İbrahim Akın'ın önce ilk ifadesine daha sonra değiştirdiği ifadesine daha sonra Telegol'e bağlandığındaki açıklamasına en sonda etik kurulundaki ifadesine bakarsanız Savcı'nın nasıl mükemmel bir iş yaptığını görürsünüz.

Poşet içindeki para bir forma oluyor bir şike parası oluyor bir ev parası oluyor. Yusuf Turan'lı bir menajeri oluyor bir gayri resmi menajeri oluyor bir dış kapının mandalı oluyor. Hocayı bir arıyor, bir aramıyor, bir şaka yapıyor, bir şike parasını sorduğunu söylüyor, bir at yarışını şike parası gibi sorduğunu söylüyor. Hadi Savcı şike olayı diye poşettekine para diyor haydi cinayet olsa silah diyecekte arkadaşım, sen niye poşettekini suçlanan olarak şekilden şekile sokuyorsun. Birinde savcı baskı yaptı ya diğerlerinde kim yaptı?

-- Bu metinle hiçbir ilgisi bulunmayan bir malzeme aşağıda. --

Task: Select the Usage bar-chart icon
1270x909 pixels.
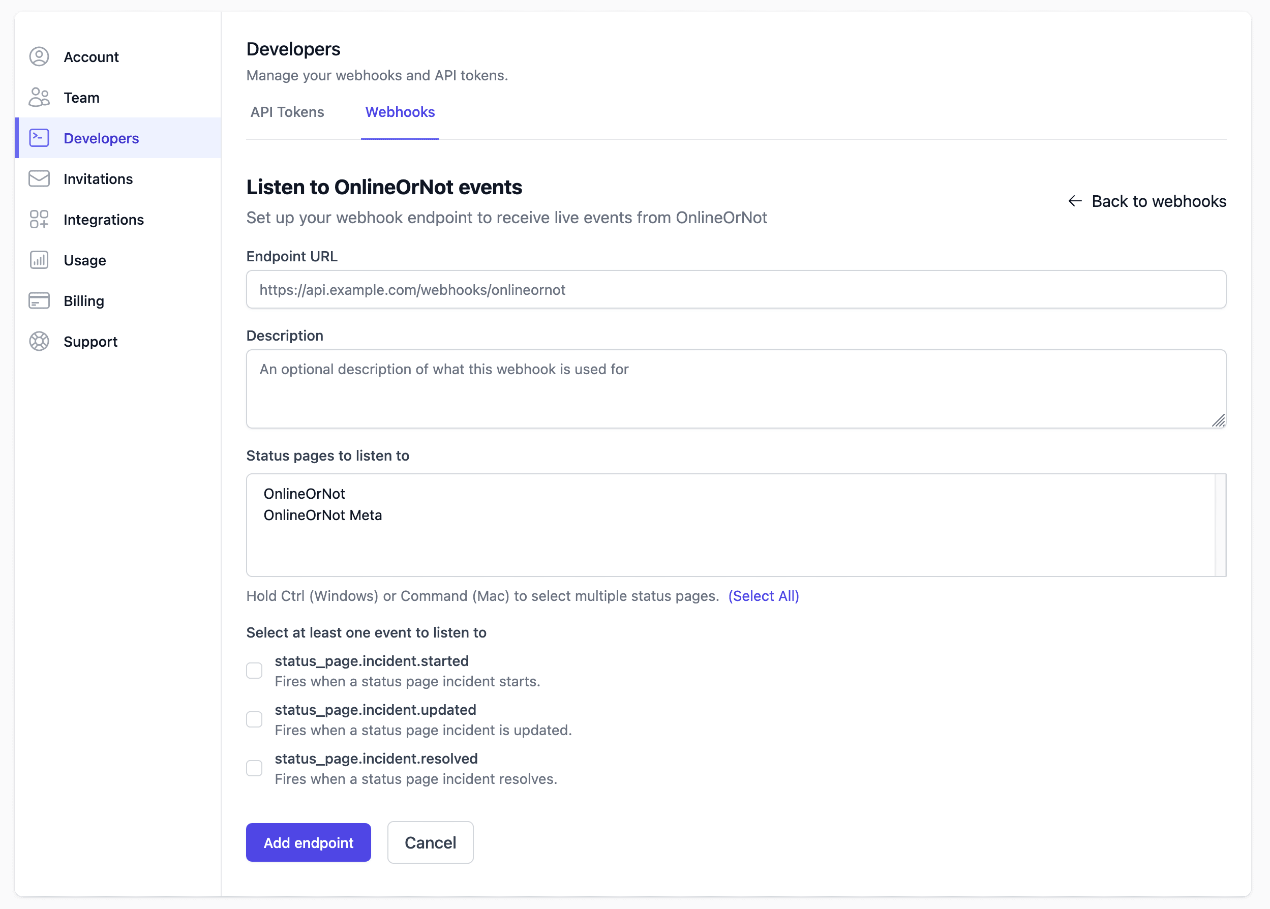Action: click(39, 260)
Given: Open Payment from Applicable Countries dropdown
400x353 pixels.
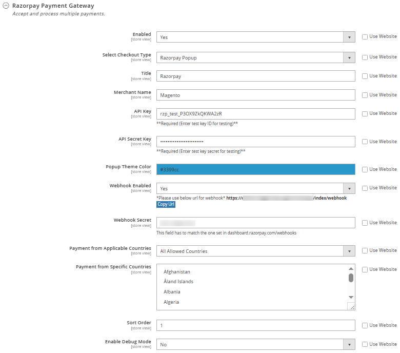Looking at the screenshot, I should (255, 251).
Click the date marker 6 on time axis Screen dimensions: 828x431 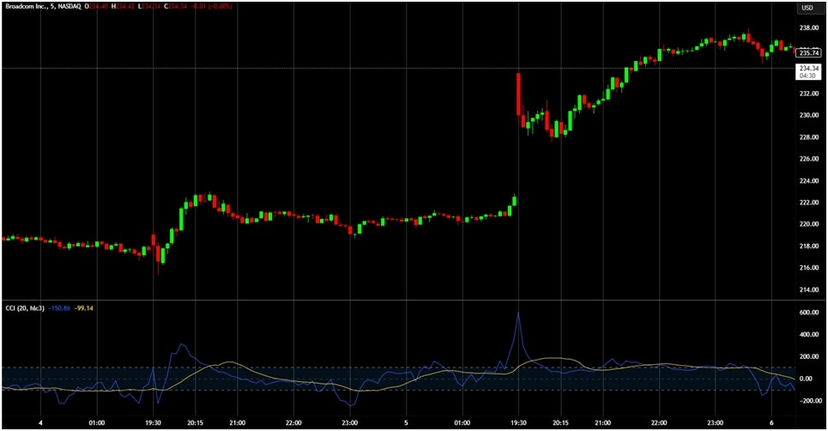click(771, 423)
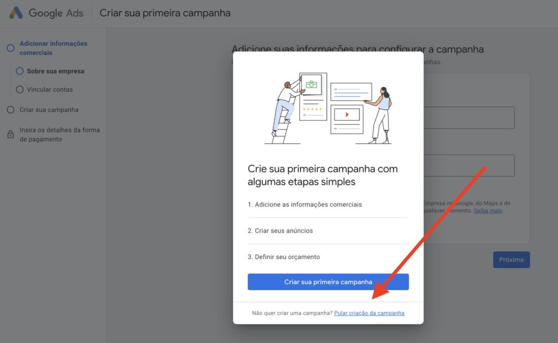Image resolution: width=558 pixels, height=343 pixels.
Task: Click the woman figure in the illustration
Action: click(380, 115)
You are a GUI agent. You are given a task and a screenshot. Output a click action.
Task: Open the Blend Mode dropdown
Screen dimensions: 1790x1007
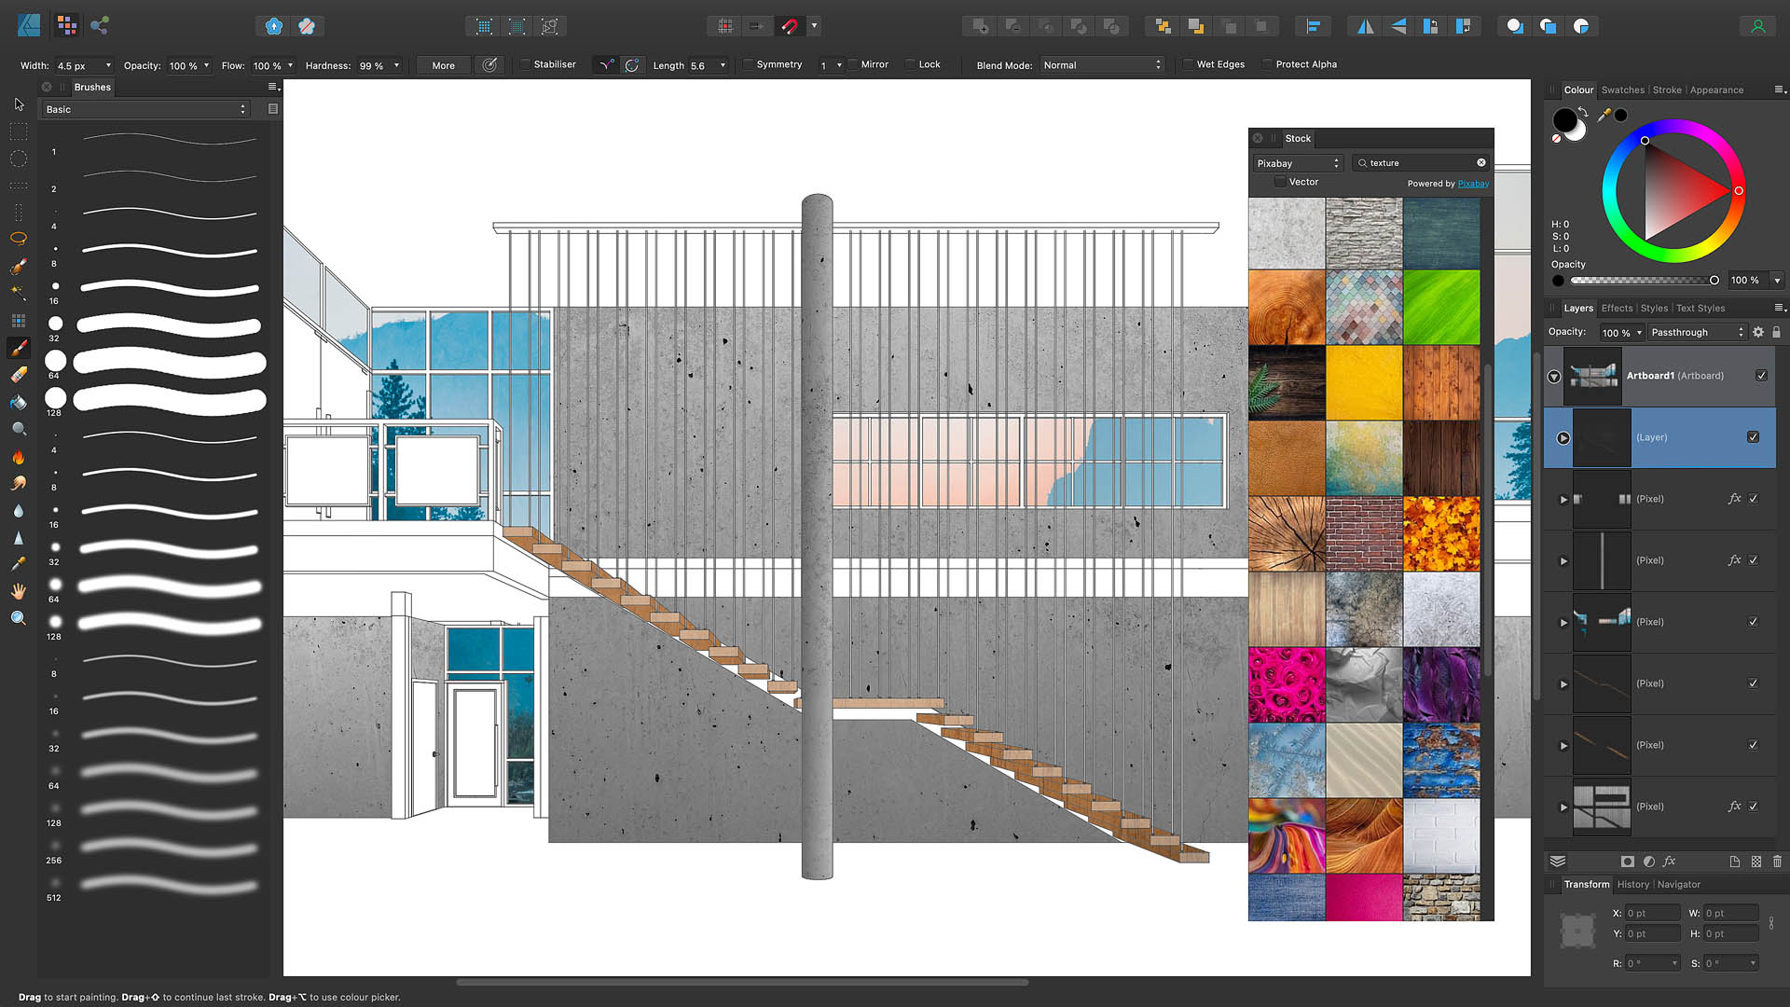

Artık klasikleşmiş şeylerin arkasına sığınmayı bırakalım.Türk futbolunda şike var ve geçen sezonda bir şeyler döndü. İster Fenerbahçelisi yapsın ister Trabzonsporlusu ister Galatasaraylısı.

Millet takımın, şahısların aklanmasının derdine düşmüş. İnsan, ailesinin aklanması için bu kadar kendini paralamaz.

Türk futbolunun ya da Türk sporunun temizlenmesi kimsenin umrunda değil.

Yoksa suç ispat edilmeyene kadar herkes suçsuzdur, ak akçe kara gün içindir gibi kalıplaşmış sözler anormal muhabbetlerin kılıfı için konmamıştır.